Did you ever had one of those moments when someone said something to you and the whole world changed?
I feel like that is happening with astonishing regularity on my lessons these days. Today during my lesson I was having trouble holding a back inside edge, and told Ari that I felt like I couldn’t get the weight over my inside edge. He said, “That’s because it doesn’t go there, it goes over the other leg (that isn’t on the ice).” As it turns out, I have been struggling to place my center of gravity over the skating foot, when in reality it should feel as though it is over the free side.
The rule of thumb is that if you imagine both sides of your body as defining the lobe (imagine being on two feet and creating parallel circles), the weight should fall over the side that is creating the inside circle. This is true regardless of whether that is the foot that is actually on the ice.
So on forward and backward outside edges–say, on the takeoff and landings of certain jumps like axels and lutzes–this seems pretty straightforward because you keep the weight over and lean into the skating edge. But what I wasn’t getting was the idea of having that weight and lean over the free side while on the inside edge. So when I was doing back inside edges out of 3-turns, for instance, I kept shifting my weight so that my center of gravity moved out of the circle, when in reality all I needed to do was keep the weight inside. This is consistent with back crossovers, progressives or chassés; you don’t keep shifting back and forth between the two sides as you change feet.
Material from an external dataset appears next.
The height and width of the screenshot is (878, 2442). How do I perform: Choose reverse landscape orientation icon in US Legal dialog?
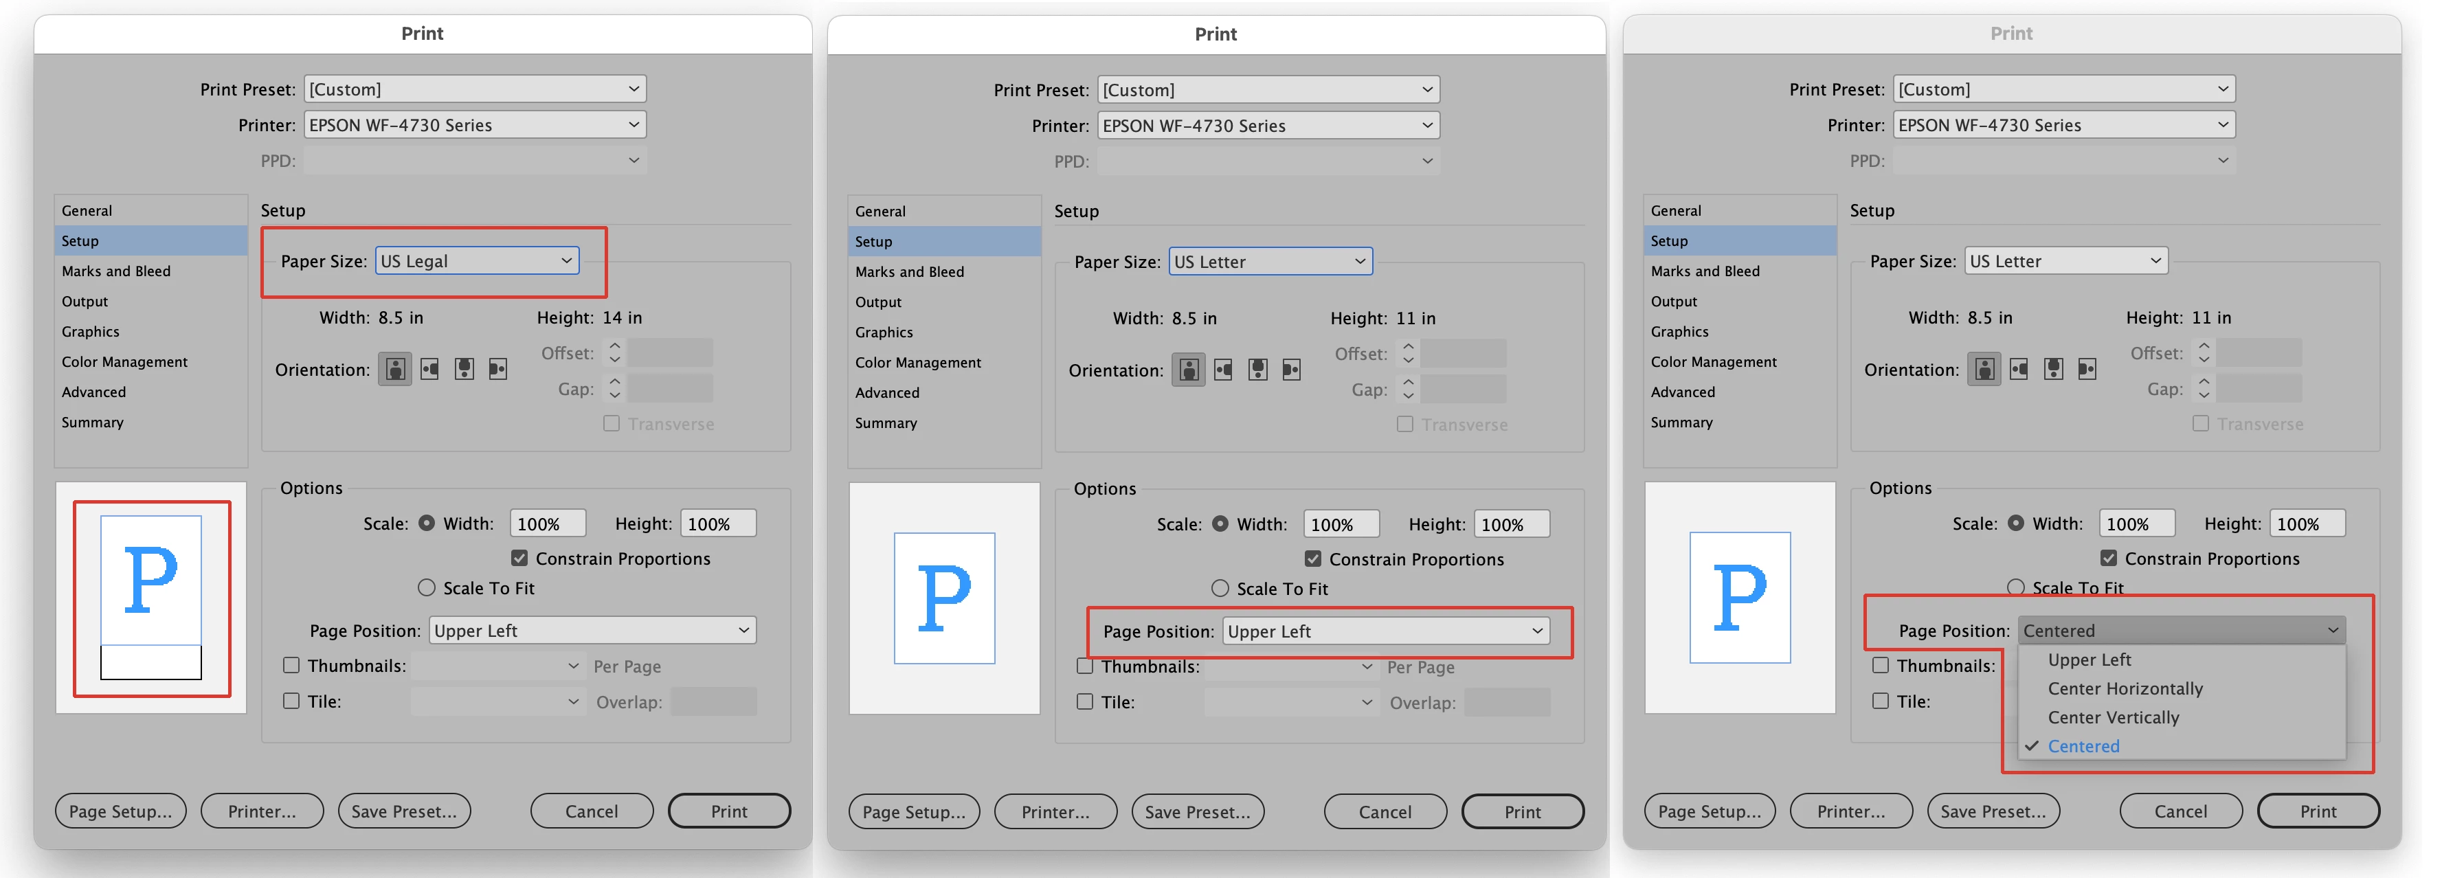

But somehow this I didn’t get the memo about other inside edges; I kept trying to force my weight over my skating side.
What a difference this makes on that left forward inside edge onto the kilian choctaw! I am no longer fighting the edge. And since I’m putting my weight over the right side, I know exactly where that right foot will be for the edge out of the choctaw. You can even see this setup in this charming picture of frogs doing the kilian (you see, I’m not the only one with a whimsical skating imagination, I’m just not able to draw the things I see).
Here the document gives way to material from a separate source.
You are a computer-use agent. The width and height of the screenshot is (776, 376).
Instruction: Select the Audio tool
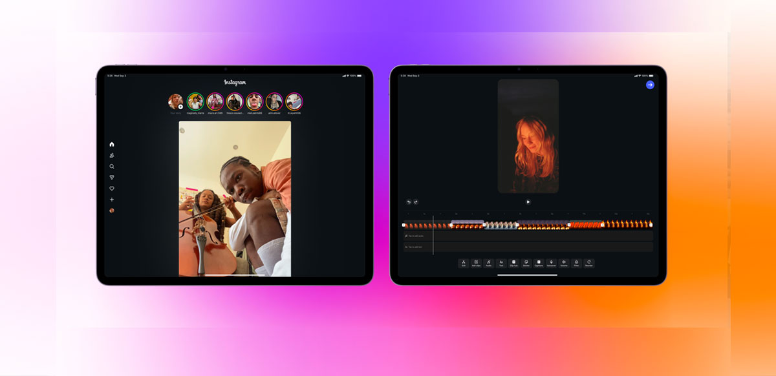[x=489, y=263]
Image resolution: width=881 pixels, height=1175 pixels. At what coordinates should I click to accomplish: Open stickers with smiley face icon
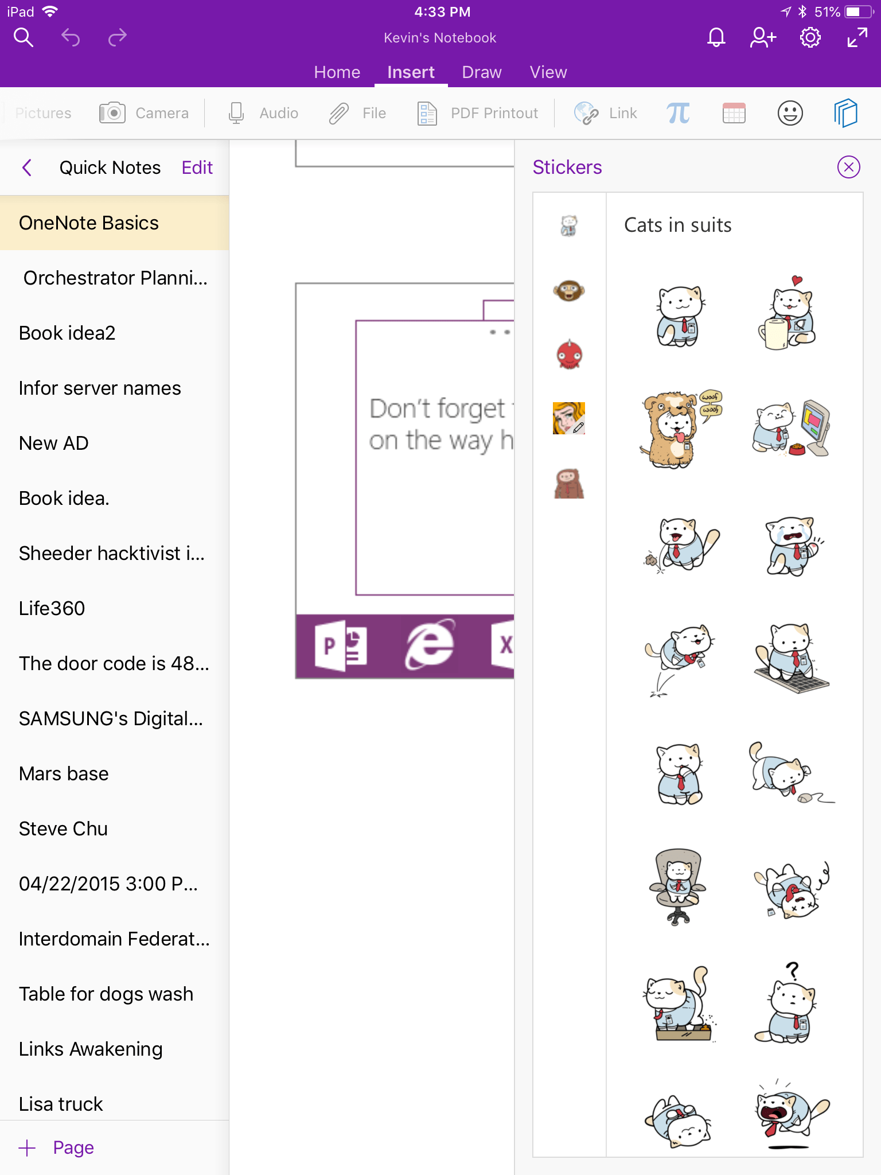tap(790, 113)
Of course, Ari reminded me that he’s told me this before, probably multiple times. But I seem to have a weird form of skating amnesia, or the skating equivalent of that movie, Groundhog Day. He has to keep telling me the same things over and over. In order to make it one of my mantras, I’ve been trying to think of a pithy way to phrase this concept. What it feels like, really, is that I’m now skating with both halves of my body, rather than with one at a time: kind of like two-footing everything, only with only one foot on the ice. So maybe “skate with both halves?” “Skate on two feet but pick up one of them?”
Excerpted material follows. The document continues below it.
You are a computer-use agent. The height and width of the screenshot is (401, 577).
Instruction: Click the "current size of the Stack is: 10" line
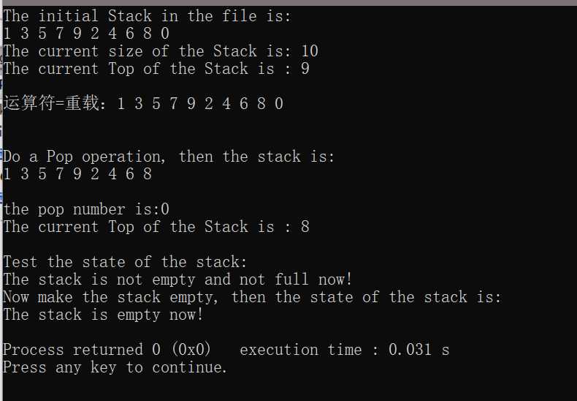click(161, 51)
The phrasing eludes me. So I’ll end with a list of things from my lesson today in preparation for another Groundhog Day tomorrow. In addition to more three turns, we worked on some step combinations; here’s a list :
- inside mohawk, back outside, step forward on outside. . . oops, I forgot the rest of that one (see what I mean about amnesia?)
- alternating inside three, outside back three (on the left side I need to work on allow the skating side to come around and free side to open–turn out that free foot, Jo).
- inside mohawk, push back, outside back three, repeat on other side. Need more speed.
- there was a variation on one of these that involved a back inside three after the inside mohawk, followed by a progressive??? Oh dear. Maybe it will come back to me when I’m on the ice again.
In the meantime, Ari keeps saying:
If you don’t skate with speed, what’s the point?